People v. Barrett

Decision Date18 January 1950
Docket NumberNo. 31267,31267
Citation405 Ill. 188,90 N.E.2d 94
PartiesPEOPLE v. BARRETT.
CourtIllinois Supreme Court

Harry A. Biossat, of Chicago, for plaintiff in error.

Ivan A. Elliott, Attorney General, and John S. Boyle, State's Attorney, of Chicago (John T. Gallagher, Clement D. Cody, and Rudolph L. Janega, all of Chicago, of counsel), for the People.

THOMPSON, Chief Justice.

Lawrence A. Barrett, plaintiff in error, prosecutes this writ to review a judgment of conviction of embezzlement entered by the criminal court of Cook County after trial before that court without a jury. He was sentenced to the Illinois State Penitentiary for a term of not less than five nor more than eight years. The indictment returned against him consisted of two counts, the first of which charged that he feloniously and fraudulently, without having the consent of unpaid owners and holders of certain liquidating trust certificates, embezzled and fraudulently converted to his own use a sum of money amounting to $10,398.31, which was the money and property of Teresa Romanelli, in the amount of $120; Helen McGovern, in the amount of $107.18; Bennett W. Ellis, $49.21; Eleanor Cowdin, $20.69; John Bintz, $6.78, and 2500 other unpaid holders and owners of certain liquidating trust certificates whose names are unknown to the grand jurors. The second count charged larceny of the same property but will need no consideration in this opinion since the trial court made no finding with respect to it.

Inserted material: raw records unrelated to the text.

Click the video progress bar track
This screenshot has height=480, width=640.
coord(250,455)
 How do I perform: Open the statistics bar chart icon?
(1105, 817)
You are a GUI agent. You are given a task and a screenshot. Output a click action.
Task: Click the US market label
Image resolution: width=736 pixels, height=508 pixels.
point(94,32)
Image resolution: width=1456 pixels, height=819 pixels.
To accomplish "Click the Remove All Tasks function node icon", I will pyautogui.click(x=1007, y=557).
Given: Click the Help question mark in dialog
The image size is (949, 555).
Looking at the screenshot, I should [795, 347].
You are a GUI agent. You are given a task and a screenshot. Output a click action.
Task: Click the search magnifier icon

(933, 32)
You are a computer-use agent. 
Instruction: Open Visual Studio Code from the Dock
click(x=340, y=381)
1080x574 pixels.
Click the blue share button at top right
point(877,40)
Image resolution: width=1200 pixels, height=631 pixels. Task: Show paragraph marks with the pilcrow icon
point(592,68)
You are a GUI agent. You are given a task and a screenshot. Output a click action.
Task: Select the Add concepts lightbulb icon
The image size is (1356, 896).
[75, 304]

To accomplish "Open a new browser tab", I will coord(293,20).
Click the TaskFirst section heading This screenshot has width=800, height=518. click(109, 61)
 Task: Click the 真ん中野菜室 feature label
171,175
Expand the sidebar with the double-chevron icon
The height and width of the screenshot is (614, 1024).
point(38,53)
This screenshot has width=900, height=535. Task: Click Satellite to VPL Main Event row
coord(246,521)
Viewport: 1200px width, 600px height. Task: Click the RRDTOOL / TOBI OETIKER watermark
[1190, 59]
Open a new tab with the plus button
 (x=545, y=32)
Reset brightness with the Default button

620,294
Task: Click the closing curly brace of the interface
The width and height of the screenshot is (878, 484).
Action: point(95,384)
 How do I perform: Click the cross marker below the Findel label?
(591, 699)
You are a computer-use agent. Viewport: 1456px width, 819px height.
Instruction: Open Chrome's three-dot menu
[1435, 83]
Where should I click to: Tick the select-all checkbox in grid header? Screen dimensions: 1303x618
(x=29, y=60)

The charges against defendant arose from his participation as successor trustee in a plan for the reorganization of The Madison-Kedzie Trust and Savings Bank which had suspended banking operations on March 4, 1933. Briefly, under the plan a new bank was created, while the assets of the old bank were to be liquidated and paid to the persons entitled to receive payment. One William L. O'Connell was named as liquidating trustee and, shortly after December 21, 1934, entered into a liquidating trust indenture with the bank, by which the assets to be liquidated were delivered to him. O'Connell died July 24 1936, and, under the terms of the trust agreement, defendant succeeded him as liquidating trustee.

The trust agreement provided that the trustee be vested with equitable title to certain assets of the bank enumerated in the indenture for the purpose of liquidating, compromising, exchanging and settling them, and ultimately reducing the same to cash, at times and in manners solely within the absolute and uncontrolled discretion of the trustee. It was provided that all cash sums realized by the trustee should be distributed in the following order of priority: (1) To the payment of costs and expenses of the liquidating trustee; (2) Pro rata to the holders of Class A Liquidating Trust Certificates authorized under the provisions of the trust agreement; (3) Pro rata to holders of class B certificates; and (4) Pro rata to holders of class C certificates. The latter two classes of certificate holders were to receive nothing until class A holders had been paid in full. The total face value of outstanding class A certificates was $826,613. It was agreed that the trust certificates were not to constitute an indebtedness of the bank or of the liquidating trustee, but only evidence of the right of the certificate holders to receive payments from the trustee when and if payments were made by him. The trustee was to keep a record of certificates issued, dates, names and addresses of persons to whom issued, the amounts, and records of transfers, cancellations and payments.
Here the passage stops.